__Requirement__
Scanning the entries below, copy every line that contains the word "agent".
((
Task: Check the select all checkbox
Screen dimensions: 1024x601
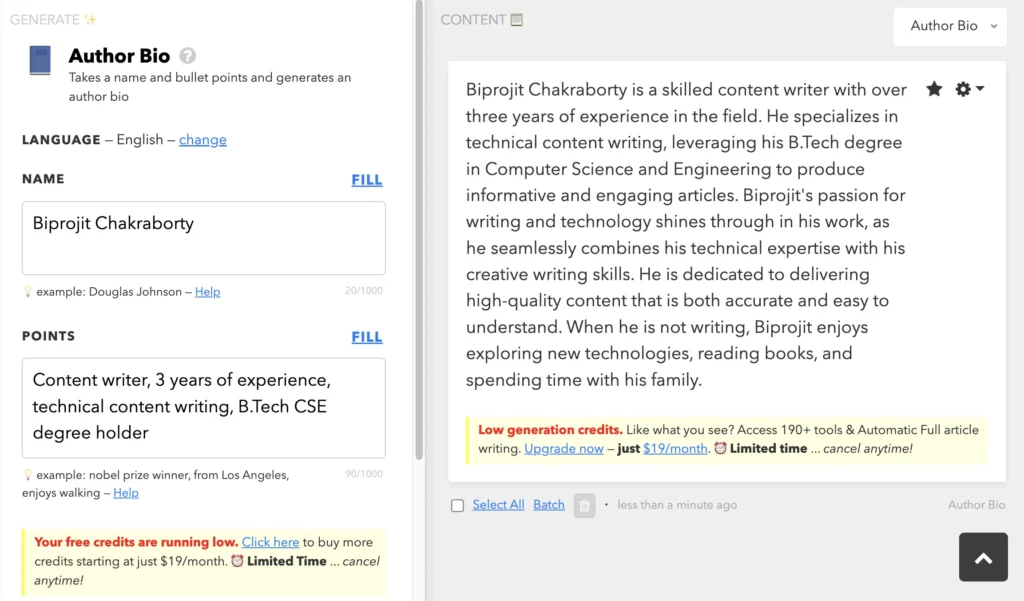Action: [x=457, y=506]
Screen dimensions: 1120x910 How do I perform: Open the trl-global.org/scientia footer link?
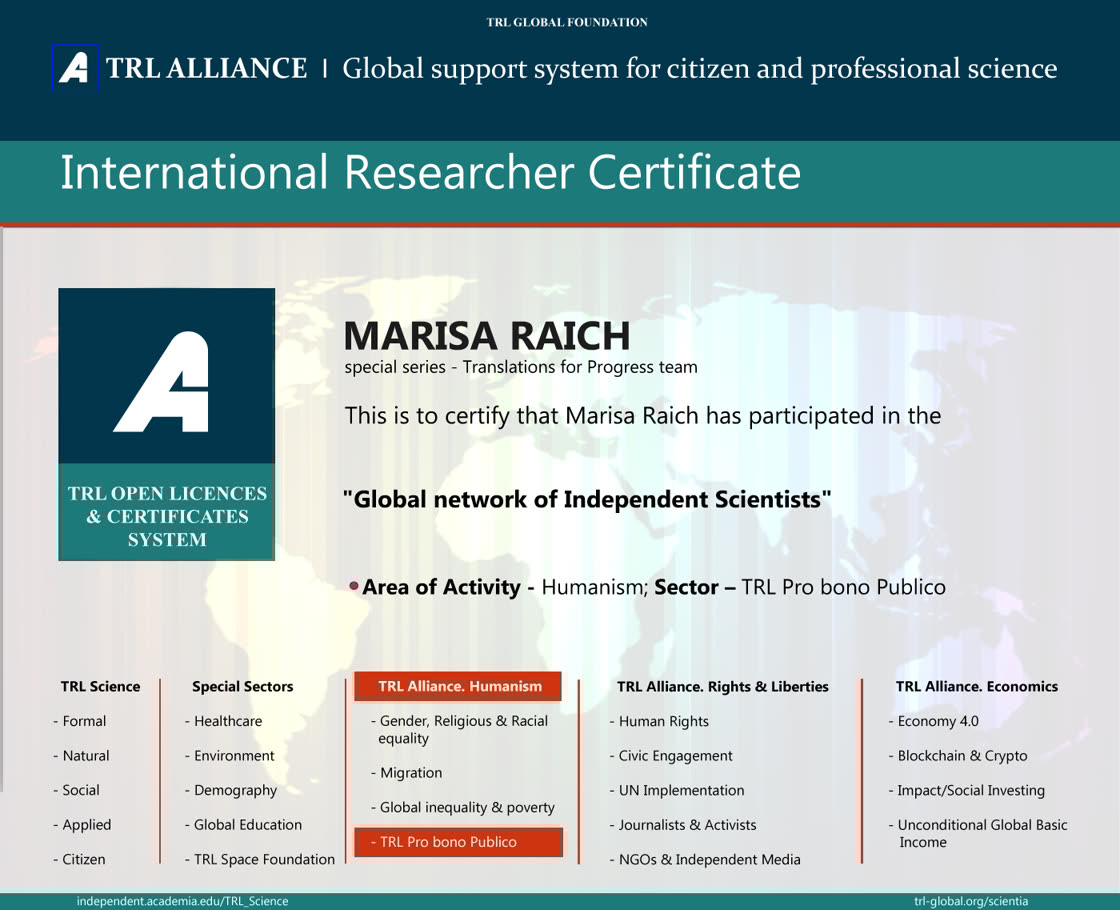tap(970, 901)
))
((
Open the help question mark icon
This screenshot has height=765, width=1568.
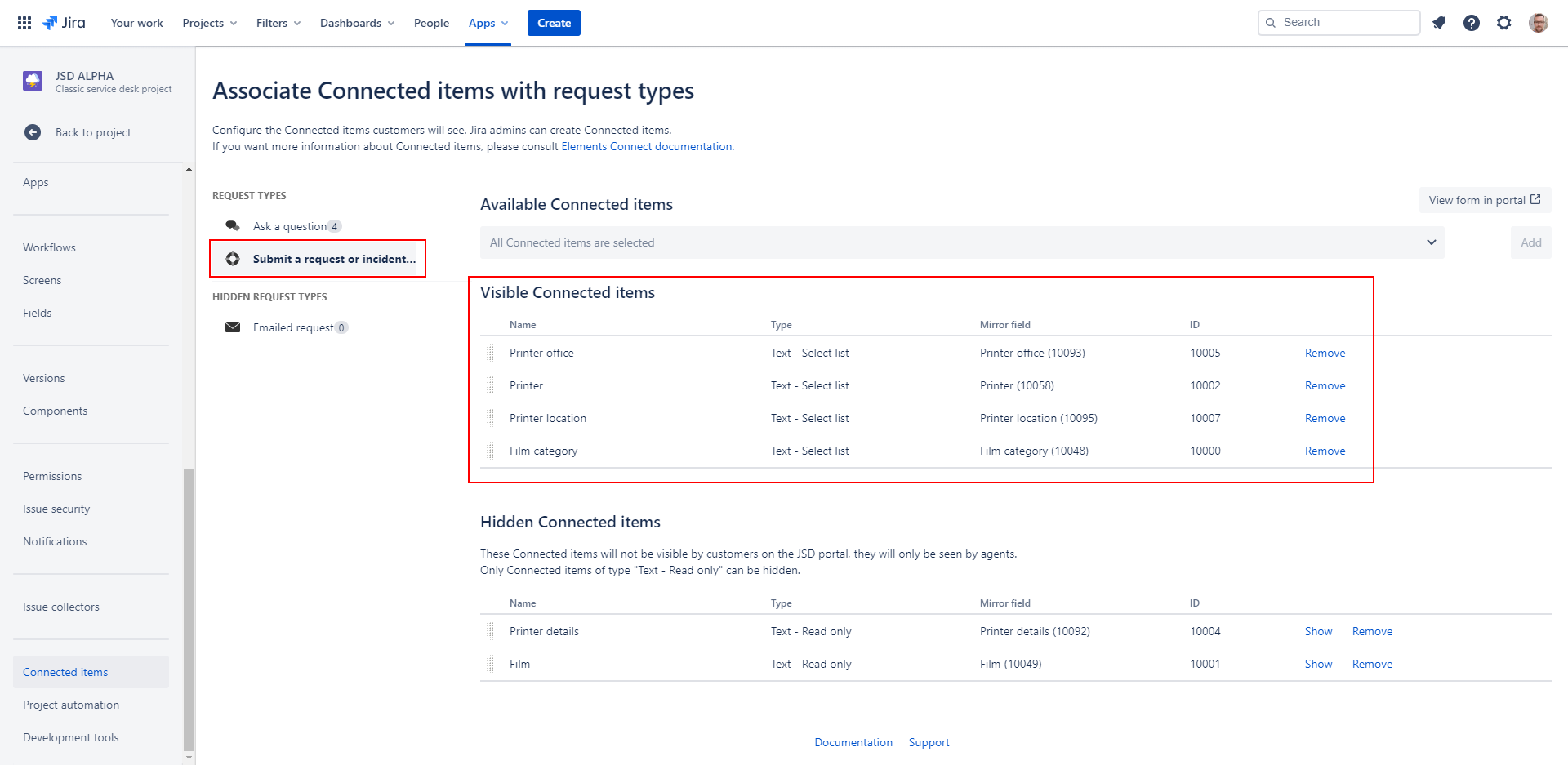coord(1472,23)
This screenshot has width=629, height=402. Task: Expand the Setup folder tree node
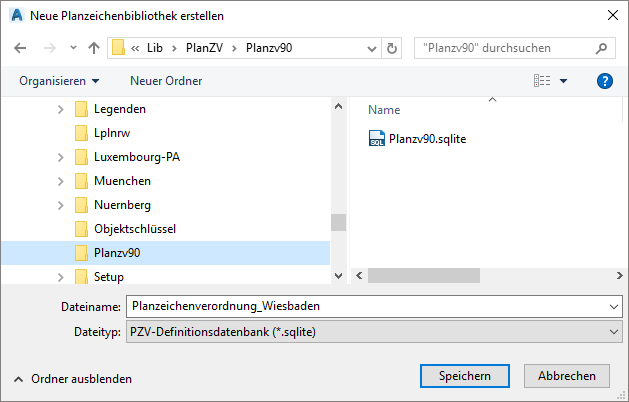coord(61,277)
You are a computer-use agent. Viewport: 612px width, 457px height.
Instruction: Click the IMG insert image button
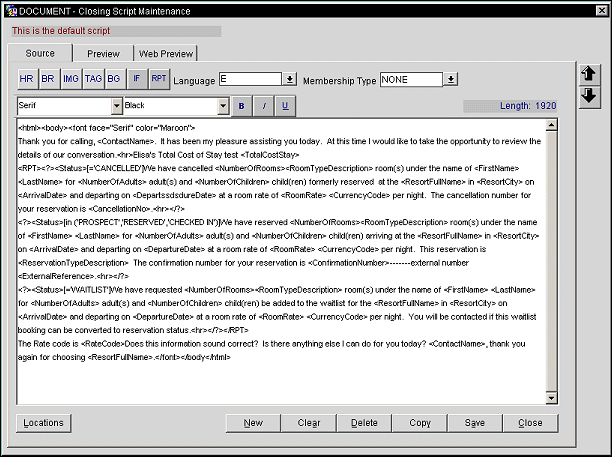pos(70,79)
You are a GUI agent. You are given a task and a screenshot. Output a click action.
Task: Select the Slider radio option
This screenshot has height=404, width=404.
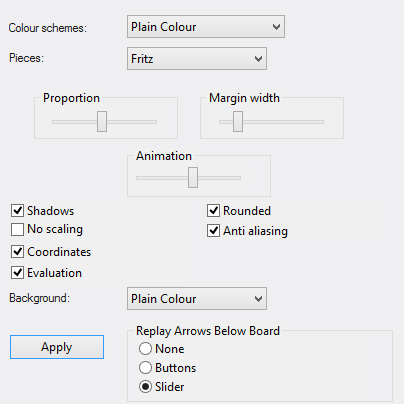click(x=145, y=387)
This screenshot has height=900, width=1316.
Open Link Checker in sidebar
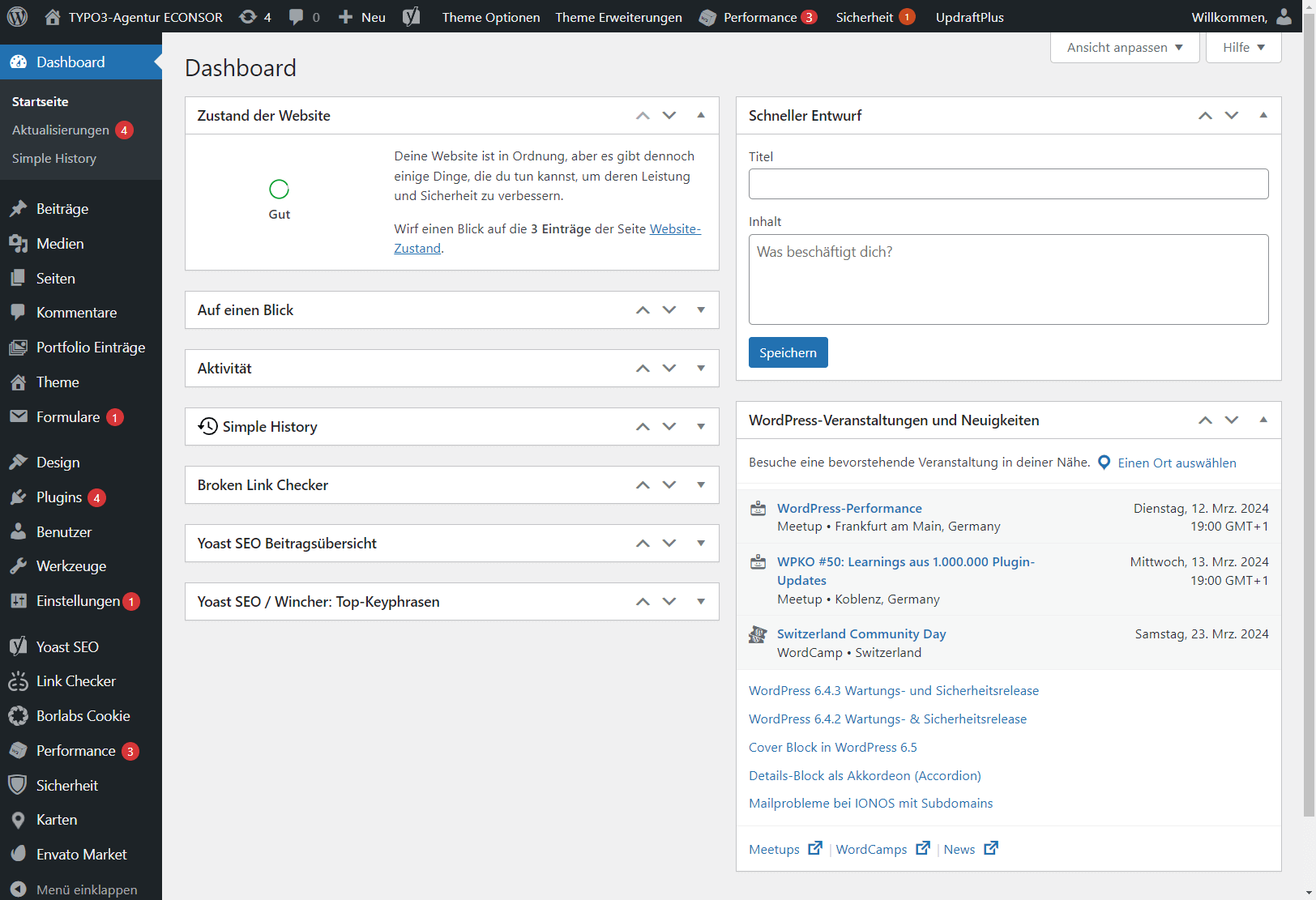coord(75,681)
))
((
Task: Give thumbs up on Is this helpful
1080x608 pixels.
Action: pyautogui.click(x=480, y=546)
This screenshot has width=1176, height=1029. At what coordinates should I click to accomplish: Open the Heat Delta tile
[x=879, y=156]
))
__Task result__
You are a computer-use agent. Viewport: 612px width, 457px height.
You are a GUI agent. You are given a task and a screenshot. Output a click action.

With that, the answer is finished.